*Activity A:*
Name every company or government agency mentioned in the article on the BlackBerry patent dispute.
*Activity B:*
In the article on the BlackBerry patent dispute, why does NTP lawyer James Wallace hold off on commenting on the patent office's action? Answer in one to three sentences.
*Activity C:*
Retype the stretch of the article on the BlackBerry patent dispute from "The patent office issued" through "Research In Motion.".

*Document segment:*

##########

Research In Motion Ltd. (RIM), the maker of BlackBerry e-mail pagers, won a ruling from the U.S. Patent and Trademark Office that one of the patents at the center of the company's dispute with NTP Inc. is invalid.
The patent office issued what it called a ``non-final action'' yesterday saying one of five patents owned by NTP involved in the case is invalid. The agency is still reviewing another patent found to be infringed by Research In Motion.
A final decision on the patents could be years off, said NTP lawyer James Wallace. U.S. District Judge James R. Spencer took note of that in a ruling yesterday, allowing the underlying patent suit against Research In Motion to proceed. The company is facing a possible halt to its BlackBerry service in the U.S.
``There are going to be lots of interim rulings,'' Wallace said. ``When the whole patent office actions are over with and all the appeals are done, then I will comment on it.''
A spokeswoman for Waterloo, Ontario-based Research In Motion didn't immediately return an e-mail seeking comment.
This is the second time the patent office has issued a determination that the patent should be canceled. It said that NTP must make some changes to get the patent confirmed.

##########

*Source material:*

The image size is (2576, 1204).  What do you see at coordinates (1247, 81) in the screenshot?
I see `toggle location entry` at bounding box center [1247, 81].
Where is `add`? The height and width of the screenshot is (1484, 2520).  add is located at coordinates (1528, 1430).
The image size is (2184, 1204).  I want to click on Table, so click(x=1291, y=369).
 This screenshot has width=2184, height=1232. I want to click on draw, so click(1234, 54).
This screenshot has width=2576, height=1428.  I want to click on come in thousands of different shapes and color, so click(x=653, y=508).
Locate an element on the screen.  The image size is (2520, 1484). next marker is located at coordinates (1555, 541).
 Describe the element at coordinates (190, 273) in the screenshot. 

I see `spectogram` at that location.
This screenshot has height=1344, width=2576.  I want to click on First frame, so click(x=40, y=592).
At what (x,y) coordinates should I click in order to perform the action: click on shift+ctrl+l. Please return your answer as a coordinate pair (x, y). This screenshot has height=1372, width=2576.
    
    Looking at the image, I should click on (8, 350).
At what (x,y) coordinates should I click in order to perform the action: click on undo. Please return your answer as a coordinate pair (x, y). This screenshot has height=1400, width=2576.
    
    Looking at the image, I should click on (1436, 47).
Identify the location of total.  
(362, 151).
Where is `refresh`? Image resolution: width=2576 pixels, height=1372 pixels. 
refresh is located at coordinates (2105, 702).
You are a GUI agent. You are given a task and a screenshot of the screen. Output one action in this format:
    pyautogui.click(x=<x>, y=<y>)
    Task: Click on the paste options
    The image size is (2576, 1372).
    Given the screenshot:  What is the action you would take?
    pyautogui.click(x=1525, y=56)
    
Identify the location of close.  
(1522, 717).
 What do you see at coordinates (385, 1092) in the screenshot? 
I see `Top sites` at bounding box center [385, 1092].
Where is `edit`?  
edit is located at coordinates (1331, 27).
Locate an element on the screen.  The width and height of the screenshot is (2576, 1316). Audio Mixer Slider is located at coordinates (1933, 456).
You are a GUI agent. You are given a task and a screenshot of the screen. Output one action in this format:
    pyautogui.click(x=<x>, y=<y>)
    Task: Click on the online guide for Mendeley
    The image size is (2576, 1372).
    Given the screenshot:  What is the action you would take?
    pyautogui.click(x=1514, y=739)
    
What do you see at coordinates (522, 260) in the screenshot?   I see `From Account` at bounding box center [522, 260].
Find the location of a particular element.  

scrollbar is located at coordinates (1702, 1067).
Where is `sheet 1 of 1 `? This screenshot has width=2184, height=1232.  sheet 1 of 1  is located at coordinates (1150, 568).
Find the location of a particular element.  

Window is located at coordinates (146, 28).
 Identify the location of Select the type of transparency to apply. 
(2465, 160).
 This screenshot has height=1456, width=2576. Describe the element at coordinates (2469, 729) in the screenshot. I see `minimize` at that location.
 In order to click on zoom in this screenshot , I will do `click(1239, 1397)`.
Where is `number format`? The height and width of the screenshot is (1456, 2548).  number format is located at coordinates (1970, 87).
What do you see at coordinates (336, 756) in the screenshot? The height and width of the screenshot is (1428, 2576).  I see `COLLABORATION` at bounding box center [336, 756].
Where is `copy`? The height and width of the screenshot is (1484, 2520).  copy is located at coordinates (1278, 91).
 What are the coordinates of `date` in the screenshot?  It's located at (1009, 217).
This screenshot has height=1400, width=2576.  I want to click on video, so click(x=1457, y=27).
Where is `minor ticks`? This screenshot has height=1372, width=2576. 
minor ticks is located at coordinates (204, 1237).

##########

*Exercise answer A:*
- Research In Motion Ltd. (RIM)
- U.S. Patent and Trademark Office
- NTP Inc.

*Exercise answer B:*
Wallace expects "lots of interim rulings." He will comment only after all the patent office actions and all the appeals are done.

*Exercise answer C:*
The patent office issued what it called a ``non-final action'' yesterday saying one of five patents owned by NTP involved in the case is invalid. The agency is still reviewing another patent found to be infringed by Research In Motion.